Records:

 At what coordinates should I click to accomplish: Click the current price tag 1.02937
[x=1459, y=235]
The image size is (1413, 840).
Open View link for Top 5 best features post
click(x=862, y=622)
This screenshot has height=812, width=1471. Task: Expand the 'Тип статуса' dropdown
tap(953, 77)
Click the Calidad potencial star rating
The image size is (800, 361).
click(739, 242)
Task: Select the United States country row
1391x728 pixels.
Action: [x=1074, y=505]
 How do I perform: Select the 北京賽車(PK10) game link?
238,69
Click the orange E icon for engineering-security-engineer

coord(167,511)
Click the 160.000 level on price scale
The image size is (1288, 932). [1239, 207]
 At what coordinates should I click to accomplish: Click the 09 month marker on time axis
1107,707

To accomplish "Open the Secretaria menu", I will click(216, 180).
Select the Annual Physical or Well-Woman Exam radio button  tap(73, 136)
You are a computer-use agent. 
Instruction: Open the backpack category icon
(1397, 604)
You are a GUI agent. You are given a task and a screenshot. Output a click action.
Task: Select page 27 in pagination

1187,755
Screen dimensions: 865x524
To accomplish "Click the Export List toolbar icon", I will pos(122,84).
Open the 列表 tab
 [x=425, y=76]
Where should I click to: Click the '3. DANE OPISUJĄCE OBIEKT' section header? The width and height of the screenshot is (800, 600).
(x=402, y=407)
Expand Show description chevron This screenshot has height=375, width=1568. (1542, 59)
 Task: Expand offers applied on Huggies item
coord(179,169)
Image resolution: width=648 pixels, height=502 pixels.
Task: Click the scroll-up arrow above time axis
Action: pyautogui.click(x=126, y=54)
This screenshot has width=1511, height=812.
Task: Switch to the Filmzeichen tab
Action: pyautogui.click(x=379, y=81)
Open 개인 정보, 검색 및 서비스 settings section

Instructions for the task: Convert the entries above into a Markdown table with two columns, Row and Line. Put a running number in Row and the line itself in Line, skipping blank lines.

Response for this exercise:
| Row | Line |
|---|---|
| 1 |  At what coordinates should I click to accomplish: Click the current price tag 1.02937 |
| 2 | [x=1459, y=235] |
| 3 | The image size is (1413, 840). |
| 4 | Open View link for Top 5 best features post |
| 5 | click(x=862, y=622) |
| 6 | This screenshot has height=812, width=1471. Task: Expand the 'Тип статуса' dropdown |
| 7 | tap(953, 77) |
| 8 | Click the Calidad potencial star rating |
| 9 | The image size is (800, 361). |
| 10 | click(739, 242) |
| 11 | Task: Select the United States country row |
| 12 | 1391x728 pixels. |
| 13 | Action: [x=1074, y=505] |
| 14 |  How do I perform: Select the 北京賽車(PK10) game link? |
| 15 | 238,69 |
| 16 | Click the orange E icon for engineering-security-engineer |
| 17 | coord(167,511) |
| 18 | Click the 160.000 level on price scale |
| 19 | The image size is (1288, 932). [1239, 207] |
| 20 |  At what coordinates should I click to accomplish: Click the 09 month marker on time axis |
| 21 | 1107,707 |
| 22 | To accomplish "Open the Secretaria menu", I will click(216, 180). |
| 23 | Select the Annual Physical or Well-Woman Exam radio button  tap(73, 136) |
| 24 | You are a computer-use agent.  |
| 25 | Instruction: Open the backpack category icon |
| 26 | (1397, 604) |
| 27 | You are a GUI agent. You are given a task and a screenshot. Output a click action. |
| 28 | Task: Select page 27 in pagination |
| 29 | 1187,755 |
| 30 | Screen dimensions: 865x524 |
| 31 | To accomplish "Click the Export List toolbar icon", I will pos(122,84). |
| 32 | Open the 列表 tab |
| 33 |  [x=425, y=76] |
| 34 | Where should I click to: Click the '3. DANE OPISUJĄCE OBIEKT' section header? The width and height of the screenshot is (800, 600). |
| 35 | (x=402, y=407) |
| 36 | Expand Show description chevron This screenshot has height=375, width=1568. (1542, 59) |
| 37 |  Task: Expand offers applied on Huggies item |
| 38 | coord(179,169) |
| 39 | Image resolution: width=648 pixels, height=502 pixels. |
| 40 | Task: Click the scroll-up arrow above time axis |
| 41 | Action: pyautogui.click(x=126, y=54) |
| 42 | This screenshot has width=1511, height=812. |
| 43 | Task: Switch to the Filmzeichen tab |
| 44 | Action: pyautogui.click(x=379, y=81) |
| 45 | Open 개인 정보, 검색 및 서비스 settings section |